Nebraska Homestead Used Early Telephone to Communicate

Early telephone helped Nebraska homestead warn of prairie fires, weather, and other hazards.

| Good Old Days

One of the most interesting items in our Holt County, Nebraska, homestead was a crank telephone mounted on the wall in the dining room. Dangling from the bottom was a plug which

Mother used to connect a line running east to Amelia and Chambers to a second line running south, eventually reaching Burwell. A series of rings brought Mother to the phone where she joined the lines so a caller on one system could converse with a person on the other.

That phone system was something! The line ran on fence posts until it came to a gate; then it was over passed by tall uprights to permit hayracks to enter and leave the field without interrupting the phone service.

After a blizzard we could follow the telephone wire and pick up prairie chickens that had flown against it and died. We hung them, frozen, until we wanted to eat them.

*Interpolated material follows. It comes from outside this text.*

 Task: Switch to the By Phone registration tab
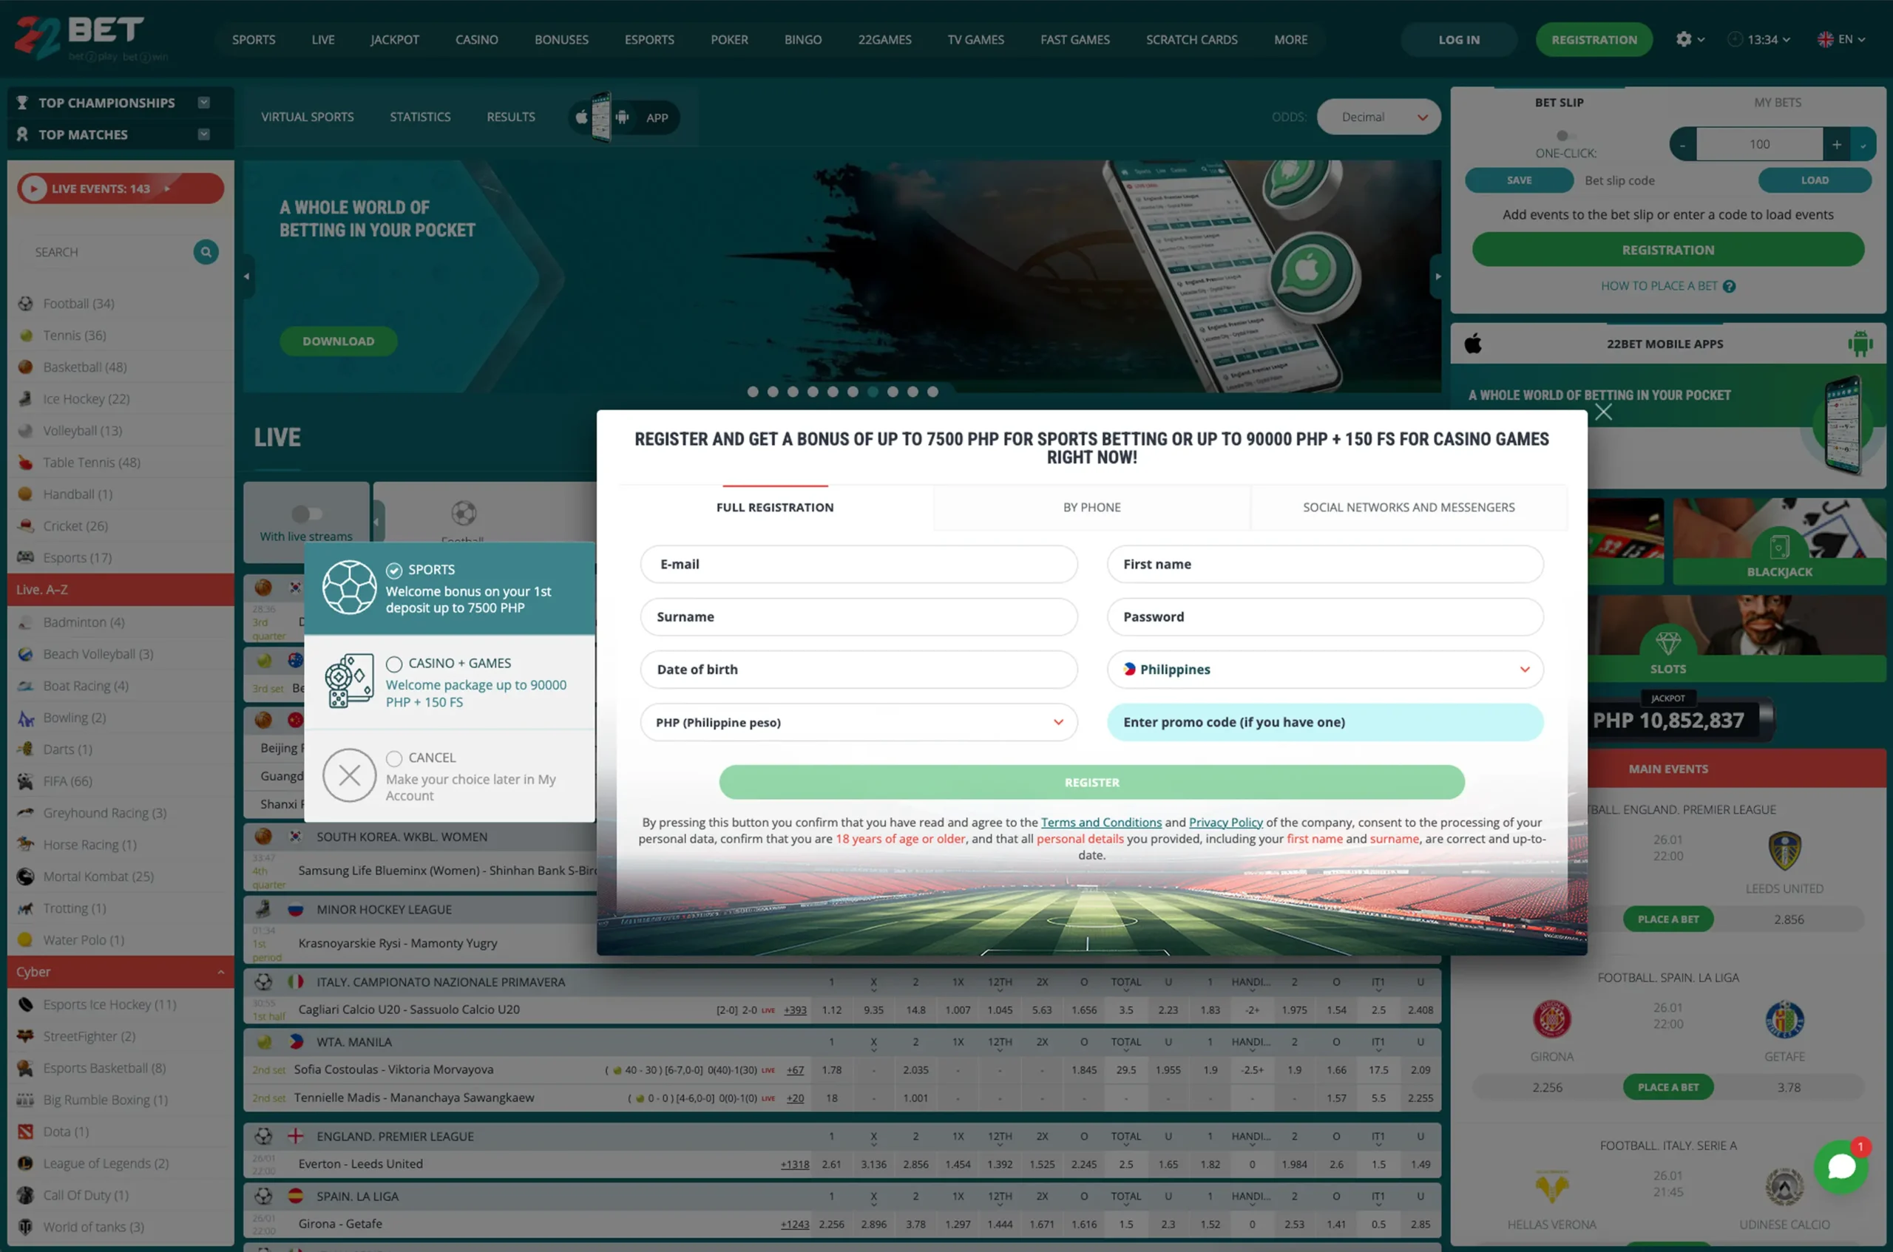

This was a mutually owned system, and each homesteader maintained the line across his land. Sometimes the wire would break, and the owner would patrol his section, find the break, and repair it in his own fashion. Many times the line was broken in several places between our telephone and "central," but eventually service would be restored.

A signal of short rings would summon all subscribers for an important announcement. Special calls were put thru for prairie fire warnings and national news items. I remember when the news of the assassination of President McKinley came in 1901, my father called us together for family prayer.